I’m not sure if you’ve heard, because the news people are only bashing on about it 26 hours a day, but on May 6th we have a general election in the UK.
You could however be forgiven for thinking there are no female MPs to vote for – the role of women in this election is almost limited to that of the doting, silent, wide-eyed wife. Liberal Democrat leader Nick Clegg’s wife Miriam obviously doesn’t like this either.
She’s largely stayed away from the campaign trail to carry on working, and has spoken out about the patronising coverage of herself, Sarah Brown and Samantha Cameron. There have been endless reams of crap printed about their clothes, appearance and Cameron’s pregnancy as though that’s all we silly little women can be bothered to read about.
What about the actual female candidates? Oh yes – they’re dressing up for Grazia and talking about how it’s “not a problem” if they get elected because they’re attractive. Last time I checked, ladies, it wasn’t 1958.
Here’s one particularly brilliant excerpt of a Daily Mail article on the Grazia piece:
“Solicitor Maryam Khan, 27, a doe-eyed brunette who would not look out of place fronting an ad campaign for mascara, standing for Bury North admitted she received a text message from a man saying: You should be a model, not a politician.”
I can’t decide whether to smash something or vomit.
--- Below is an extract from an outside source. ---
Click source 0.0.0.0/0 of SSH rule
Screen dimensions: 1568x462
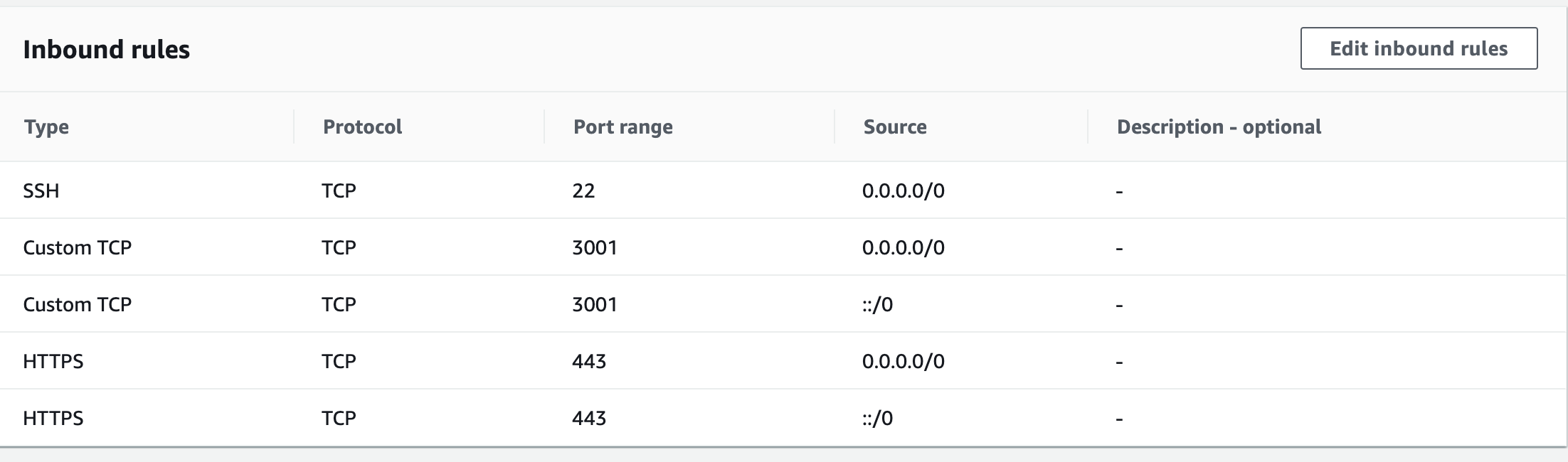click(903, 190)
I haven’t seen the Grazia article, so maybe it’s not as embarrassing as the Daily Mail makes out, and maybe these women didn’t have a huge amount of control over how it was presented. But as far as I’m concerned they’re doing themselves, and us, no favours. How are women in politics ever going to be seen as equals if privileged women like these allow the focus to consistently swerve to their appearance without making any apparent effort to fight it?
I can imagine they were put under pressure from spin doctors to appear in a pretty dress for a magazine, and I suspect this is part of the reason why so many women are not attracted to a political career. Are there any young male candidates in a similar spread for a men’s magazine, with the focus on their “fashion forward” sartorial choices rather than their achievements or abilities? Why does it matter what female politicians wear when it has no bearing on how they do the job?
Not only are the female candidates relegated to women’s magazines, there’s not a single senior, high-profile woman fighting on the election front line for any of the parties. This says more about their attitude to women than any smug-faced, bland platitude about equal opportunities ever could.
Even the female political correspondents – usually relatively quiet on the lack of gender balance in Westminster – all have their election stories. A tweet from Channel 4’s political correspondent Cathy Newman said last week: “Mandy [Business Secretary Peter Mandelson] left it til last question to ask a woman (me) at Labour's press conference - and then she apologised to the men!”
Perhaps as MPs drop their guard in the panicked race to hold on to power, their true colours are shining through a bit more. They don’t care that Parliament has tiny numbers of women or ethnic minorities – they don’t want the extra competition.
America might have elected a black man who chose a woman as his secretary of state, but we have the same fat-cheeked old Etonians we’ve always had. For such a supposedly liberal, progressive country, this is all a bit shameful.